**WHAT YOU HAVE TO DO:** Reproduce all lines of the listing below in which the word "computer" occurs.

-----

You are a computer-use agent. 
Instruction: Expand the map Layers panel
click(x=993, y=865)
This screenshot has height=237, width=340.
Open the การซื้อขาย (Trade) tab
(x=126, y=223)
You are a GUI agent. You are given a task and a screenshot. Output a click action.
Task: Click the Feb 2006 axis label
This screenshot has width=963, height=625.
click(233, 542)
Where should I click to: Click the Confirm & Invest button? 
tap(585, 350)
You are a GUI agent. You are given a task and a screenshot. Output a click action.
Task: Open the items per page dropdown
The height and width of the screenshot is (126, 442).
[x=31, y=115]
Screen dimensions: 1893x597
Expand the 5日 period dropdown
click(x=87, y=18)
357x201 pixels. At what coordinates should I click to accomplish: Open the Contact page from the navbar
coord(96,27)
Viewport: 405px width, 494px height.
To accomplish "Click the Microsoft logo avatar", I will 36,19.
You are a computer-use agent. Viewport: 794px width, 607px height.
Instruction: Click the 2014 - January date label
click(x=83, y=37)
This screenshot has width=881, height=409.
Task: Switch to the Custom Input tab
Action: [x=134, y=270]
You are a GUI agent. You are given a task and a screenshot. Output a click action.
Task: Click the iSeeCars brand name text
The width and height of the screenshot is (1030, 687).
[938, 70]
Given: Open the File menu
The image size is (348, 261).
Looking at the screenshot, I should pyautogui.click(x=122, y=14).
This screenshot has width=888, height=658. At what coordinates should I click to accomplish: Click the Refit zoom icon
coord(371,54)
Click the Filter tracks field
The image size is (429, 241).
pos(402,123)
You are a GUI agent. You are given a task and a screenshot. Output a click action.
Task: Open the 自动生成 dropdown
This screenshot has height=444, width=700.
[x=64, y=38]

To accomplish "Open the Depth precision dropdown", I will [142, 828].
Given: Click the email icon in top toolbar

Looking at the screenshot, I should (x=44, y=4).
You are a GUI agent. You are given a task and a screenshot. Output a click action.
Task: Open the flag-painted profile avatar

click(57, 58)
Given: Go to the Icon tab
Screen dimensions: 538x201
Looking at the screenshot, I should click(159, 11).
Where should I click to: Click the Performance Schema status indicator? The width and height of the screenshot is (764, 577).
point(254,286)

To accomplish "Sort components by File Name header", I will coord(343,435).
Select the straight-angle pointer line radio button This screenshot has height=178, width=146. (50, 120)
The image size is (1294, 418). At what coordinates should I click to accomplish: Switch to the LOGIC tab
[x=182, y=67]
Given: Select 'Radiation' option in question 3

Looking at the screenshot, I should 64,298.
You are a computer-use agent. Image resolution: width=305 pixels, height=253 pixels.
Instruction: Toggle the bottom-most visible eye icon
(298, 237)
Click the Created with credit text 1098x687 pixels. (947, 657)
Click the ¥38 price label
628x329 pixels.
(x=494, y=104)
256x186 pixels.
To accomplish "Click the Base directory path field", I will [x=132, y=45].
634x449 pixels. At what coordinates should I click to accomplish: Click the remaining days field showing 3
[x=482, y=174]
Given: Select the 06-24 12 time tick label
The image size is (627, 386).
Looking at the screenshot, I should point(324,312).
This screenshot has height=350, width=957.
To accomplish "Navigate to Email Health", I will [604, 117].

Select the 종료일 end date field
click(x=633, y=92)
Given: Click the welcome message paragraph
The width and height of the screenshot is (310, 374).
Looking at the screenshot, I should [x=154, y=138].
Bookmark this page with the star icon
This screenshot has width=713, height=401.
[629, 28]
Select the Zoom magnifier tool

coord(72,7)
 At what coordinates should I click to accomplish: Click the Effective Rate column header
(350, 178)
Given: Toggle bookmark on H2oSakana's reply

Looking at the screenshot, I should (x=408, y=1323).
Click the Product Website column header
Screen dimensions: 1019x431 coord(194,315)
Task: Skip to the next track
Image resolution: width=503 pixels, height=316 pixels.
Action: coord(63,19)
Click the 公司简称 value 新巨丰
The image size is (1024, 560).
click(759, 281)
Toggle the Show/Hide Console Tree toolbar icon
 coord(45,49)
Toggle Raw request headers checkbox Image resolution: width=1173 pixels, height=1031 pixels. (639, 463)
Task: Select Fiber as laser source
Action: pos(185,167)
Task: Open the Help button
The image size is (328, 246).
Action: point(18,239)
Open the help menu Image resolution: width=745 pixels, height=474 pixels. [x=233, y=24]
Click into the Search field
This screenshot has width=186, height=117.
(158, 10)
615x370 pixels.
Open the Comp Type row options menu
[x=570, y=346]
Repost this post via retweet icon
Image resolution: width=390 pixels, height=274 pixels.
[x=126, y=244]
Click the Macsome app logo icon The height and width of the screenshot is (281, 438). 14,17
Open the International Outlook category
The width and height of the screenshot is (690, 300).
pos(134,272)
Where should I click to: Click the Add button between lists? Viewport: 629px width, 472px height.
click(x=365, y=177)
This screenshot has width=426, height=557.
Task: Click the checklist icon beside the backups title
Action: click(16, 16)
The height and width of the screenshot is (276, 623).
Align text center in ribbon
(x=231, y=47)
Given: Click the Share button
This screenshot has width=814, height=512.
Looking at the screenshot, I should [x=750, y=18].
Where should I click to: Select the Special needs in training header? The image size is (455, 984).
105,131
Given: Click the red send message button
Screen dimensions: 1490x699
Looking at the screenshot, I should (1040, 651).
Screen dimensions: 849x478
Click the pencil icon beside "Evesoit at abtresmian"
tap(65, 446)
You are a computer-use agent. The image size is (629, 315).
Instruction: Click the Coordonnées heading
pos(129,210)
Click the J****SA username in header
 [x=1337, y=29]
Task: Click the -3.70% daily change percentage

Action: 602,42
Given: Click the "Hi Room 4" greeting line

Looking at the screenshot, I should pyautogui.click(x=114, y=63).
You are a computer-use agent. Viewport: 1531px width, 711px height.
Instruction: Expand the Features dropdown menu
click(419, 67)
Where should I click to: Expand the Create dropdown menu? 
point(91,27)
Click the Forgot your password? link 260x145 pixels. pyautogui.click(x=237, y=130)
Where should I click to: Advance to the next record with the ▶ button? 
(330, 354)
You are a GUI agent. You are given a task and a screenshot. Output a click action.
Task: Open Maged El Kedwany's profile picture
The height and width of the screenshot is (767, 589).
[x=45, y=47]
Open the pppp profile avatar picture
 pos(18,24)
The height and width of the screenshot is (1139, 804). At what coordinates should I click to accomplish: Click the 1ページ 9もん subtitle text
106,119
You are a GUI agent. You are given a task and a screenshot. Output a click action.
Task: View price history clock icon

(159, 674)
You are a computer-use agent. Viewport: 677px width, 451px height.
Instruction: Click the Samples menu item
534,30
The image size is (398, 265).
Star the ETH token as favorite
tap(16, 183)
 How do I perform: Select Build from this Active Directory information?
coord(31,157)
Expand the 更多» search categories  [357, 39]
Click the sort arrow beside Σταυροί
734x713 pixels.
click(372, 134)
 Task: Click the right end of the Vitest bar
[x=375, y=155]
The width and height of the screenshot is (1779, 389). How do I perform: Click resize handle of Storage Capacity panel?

-----

**EXERCISE SOLUTION:**
You are a computer-use agent. 
You are a computer-use agent. Viewport: 794px width, 607px height.
You are a computer-use agent. Image resolution: width=305 pixels, height=253 pixels.
You are a computer-use agent. The image size is (629, 315).
You are a computer-use agent. Viewport: 1531px width, 711px height.
You are a computer-use agent. Viewport: 677px width, 451px height.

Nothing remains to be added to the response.